_WORK REQUIRED_: Lay out the lines of the listing from the one containing "The height and width of the screenshot is (852, 1627)." through the one containing "at (178, 402).", both included, as a Markdown table with columns Row and Line, omitting blank lines.

[Element lookup records]
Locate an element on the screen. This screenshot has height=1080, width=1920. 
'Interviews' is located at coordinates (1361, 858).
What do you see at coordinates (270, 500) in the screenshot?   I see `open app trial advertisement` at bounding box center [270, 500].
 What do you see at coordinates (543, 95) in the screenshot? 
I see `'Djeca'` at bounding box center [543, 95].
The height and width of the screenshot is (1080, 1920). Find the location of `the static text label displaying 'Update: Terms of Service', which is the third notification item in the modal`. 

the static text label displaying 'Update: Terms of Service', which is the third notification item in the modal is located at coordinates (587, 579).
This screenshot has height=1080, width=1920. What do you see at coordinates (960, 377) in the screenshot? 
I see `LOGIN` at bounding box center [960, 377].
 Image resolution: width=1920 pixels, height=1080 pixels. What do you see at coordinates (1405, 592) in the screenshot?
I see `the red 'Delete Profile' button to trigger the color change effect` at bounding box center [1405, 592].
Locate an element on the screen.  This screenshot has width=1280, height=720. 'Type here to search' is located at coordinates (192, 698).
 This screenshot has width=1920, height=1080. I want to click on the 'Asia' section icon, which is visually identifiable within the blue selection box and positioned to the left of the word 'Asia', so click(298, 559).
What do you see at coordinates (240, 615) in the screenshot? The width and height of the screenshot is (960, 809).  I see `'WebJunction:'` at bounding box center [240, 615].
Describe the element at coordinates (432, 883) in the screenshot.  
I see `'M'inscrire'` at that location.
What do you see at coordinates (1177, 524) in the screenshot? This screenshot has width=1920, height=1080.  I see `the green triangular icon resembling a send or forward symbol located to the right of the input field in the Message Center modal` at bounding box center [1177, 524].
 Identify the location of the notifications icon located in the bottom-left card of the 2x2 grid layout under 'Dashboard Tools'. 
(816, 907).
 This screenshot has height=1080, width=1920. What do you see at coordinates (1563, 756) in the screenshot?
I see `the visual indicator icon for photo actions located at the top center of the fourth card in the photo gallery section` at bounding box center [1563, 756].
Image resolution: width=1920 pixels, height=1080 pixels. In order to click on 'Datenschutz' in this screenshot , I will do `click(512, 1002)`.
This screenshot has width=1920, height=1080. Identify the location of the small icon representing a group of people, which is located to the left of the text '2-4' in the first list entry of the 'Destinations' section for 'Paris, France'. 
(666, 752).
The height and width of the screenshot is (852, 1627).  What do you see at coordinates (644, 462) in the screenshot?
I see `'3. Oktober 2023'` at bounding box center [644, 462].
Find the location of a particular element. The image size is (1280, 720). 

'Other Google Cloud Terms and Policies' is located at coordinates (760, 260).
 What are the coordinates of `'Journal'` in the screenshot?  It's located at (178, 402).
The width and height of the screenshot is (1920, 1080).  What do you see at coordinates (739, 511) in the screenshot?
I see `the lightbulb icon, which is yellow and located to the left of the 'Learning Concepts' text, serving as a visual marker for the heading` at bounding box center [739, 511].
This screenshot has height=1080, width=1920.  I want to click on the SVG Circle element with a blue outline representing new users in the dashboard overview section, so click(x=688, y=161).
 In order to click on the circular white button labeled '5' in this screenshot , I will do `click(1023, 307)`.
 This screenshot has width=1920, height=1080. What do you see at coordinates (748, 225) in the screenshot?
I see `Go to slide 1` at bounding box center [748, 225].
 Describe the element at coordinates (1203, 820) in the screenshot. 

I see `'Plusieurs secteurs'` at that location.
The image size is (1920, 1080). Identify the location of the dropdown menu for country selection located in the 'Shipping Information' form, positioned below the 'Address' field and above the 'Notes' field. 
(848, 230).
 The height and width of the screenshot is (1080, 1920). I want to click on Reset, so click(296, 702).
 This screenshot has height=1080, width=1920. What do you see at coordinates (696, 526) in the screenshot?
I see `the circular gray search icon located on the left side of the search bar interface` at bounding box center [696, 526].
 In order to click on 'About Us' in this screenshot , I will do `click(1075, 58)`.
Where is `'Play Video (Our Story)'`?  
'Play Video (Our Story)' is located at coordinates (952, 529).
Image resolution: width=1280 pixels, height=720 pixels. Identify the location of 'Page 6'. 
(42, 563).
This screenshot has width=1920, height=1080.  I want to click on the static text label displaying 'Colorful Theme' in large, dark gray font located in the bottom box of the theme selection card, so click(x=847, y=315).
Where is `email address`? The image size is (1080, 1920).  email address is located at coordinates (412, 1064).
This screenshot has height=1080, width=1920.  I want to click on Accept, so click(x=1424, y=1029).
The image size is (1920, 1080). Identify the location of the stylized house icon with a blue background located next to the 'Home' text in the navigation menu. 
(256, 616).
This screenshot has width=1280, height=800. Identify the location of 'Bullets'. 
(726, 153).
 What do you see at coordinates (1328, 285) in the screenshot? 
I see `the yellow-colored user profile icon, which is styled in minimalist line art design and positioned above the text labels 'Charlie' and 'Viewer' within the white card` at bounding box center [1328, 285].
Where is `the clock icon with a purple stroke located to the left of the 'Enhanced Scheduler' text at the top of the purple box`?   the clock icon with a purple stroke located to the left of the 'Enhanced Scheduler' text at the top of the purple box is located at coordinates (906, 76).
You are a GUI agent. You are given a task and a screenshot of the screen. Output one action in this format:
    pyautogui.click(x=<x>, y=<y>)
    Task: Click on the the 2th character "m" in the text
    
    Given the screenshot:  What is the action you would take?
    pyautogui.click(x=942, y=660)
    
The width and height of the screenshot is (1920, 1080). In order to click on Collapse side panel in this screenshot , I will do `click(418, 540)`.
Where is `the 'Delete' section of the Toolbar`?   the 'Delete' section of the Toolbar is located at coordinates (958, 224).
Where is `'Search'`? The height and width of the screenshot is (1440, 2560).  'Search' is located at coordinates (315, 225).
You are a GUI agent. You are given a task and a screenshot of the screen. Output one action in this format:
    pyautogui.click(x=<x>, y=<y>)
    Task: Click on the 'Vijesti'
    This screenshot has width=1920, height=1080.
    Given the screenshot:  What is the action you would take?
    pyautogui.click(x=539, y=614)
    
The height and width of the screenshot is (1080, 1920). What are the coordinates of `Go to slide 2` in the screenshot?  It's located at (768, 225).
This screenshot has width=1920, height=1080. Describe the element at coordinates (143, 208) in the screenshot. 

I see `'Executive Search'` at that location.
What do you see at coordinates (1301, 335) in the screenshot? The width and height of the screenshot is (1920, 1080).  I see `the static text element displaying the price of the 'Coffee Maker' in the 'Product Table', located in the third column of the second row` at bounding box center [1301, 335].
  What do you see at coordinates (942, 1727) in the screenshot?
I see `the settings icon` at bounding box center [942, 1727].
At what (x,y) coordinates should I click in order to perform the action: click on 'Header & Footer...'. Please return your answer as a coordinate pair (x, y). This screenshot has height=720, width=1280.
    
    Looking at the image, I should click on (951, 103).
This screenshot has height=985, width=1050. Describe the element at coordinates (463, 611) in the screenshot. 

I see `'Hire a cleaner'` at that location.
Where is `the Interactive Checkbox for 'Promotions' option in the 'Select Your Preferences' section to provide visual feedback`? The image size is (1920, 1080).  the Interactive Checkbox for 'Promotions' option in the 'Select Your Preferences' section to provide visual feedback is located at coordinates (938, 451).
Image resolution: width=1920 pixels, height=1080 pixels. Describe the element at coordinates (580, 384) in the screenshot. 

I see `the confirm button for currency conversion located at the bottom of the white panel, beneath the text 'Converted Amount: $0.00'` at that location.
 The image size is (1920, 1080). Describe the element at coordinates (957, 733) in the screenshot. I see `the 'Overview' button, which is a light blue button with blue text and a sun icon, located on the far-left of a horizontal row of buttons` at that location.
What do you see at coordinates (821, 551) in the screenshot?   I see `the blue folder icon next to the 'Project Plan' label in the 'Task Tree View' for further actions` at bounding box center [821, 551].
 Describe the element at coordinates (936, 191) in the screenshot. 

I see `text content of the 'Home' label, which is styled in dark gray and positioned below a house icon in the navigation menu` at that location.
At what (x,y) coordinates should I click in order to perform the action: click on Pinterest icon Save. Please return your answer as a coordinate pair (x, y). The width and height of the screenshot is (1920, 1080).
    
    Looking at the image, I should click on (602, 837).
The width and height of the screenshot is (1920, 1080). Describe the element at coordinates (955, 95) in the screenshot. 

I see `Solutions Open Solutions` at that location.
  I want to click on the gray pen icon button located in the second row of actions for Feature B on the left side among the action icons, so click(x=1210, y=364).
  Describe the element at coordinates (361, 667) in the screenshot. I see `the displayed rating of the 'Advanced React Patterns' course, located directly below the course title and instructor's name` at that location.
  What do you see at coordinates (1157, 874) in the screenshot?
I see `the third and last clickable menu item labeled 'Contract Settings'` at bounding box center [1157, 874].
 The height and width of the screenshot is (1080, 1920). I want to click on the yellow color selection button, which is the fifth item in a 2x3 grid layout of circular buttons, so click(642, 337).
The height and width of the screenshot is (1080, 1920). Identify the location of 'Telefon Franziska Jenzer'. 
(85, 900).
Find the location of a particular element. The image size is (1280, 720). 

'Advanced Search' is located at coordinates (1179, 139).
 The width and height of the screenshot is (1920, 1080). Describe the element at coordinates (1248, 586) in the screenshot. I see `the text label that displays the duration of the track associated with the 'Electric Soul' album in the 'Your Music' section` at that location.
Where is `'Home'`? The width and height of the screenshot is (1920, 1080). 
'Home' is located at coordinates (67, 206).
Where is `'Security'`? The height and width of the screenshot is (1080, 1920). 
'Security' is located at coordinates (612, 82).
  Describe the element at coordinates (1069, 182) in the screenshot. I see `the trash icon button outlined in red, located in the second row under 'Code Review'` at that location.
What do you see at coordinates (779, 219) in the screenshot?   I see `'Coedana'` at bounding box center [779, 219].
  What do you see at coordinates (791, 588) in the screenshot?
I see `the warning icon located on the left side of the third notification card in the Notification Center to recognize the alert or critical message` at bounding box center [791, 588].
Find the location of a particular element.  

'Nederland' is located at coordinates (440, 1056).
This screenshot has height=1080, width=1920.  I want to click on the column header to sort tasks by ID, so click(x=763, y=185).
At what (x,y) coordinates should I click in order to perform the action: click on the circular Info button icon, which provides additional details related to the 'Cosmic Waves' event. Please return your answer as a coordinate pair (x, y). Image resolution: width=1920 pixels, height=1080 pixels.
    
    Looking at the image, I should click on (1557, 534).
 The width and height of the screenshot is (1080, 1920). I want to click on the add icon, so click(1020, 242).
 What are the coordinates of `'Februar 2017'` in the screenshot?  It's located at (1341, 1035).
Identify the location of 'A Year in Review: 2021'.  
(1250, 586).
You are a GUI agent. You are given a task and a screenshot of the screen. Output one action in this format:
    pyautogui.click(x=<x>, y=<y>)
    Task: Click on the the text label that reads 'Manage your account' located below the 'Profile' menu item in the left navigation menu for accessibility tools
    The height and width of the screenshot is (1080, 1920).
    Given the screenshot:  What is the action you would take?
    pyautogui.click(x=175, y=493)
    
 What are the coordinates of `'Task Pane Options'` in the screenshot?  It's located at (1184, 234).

_FULL SOLUTION_:
| Row | Line |
|---|---|
| 1 | The height and width of the screenshot is (852, 1627).  What do you see at coordinates (644, 462) in the screenshot? |
| 2 | I see `'3. Oktober 2023'` at bounding box center [644, 462]. |
| 3 | Find the location of a particular element. The image size is (1280, 720).  |
| 4 | 'Other Google Cloud Terms and Policies' is located at coordinates (760, 260). |
| 5 |  What are the coordinates of `'Journal'` in the screenshot?  It's located at (178, 402). |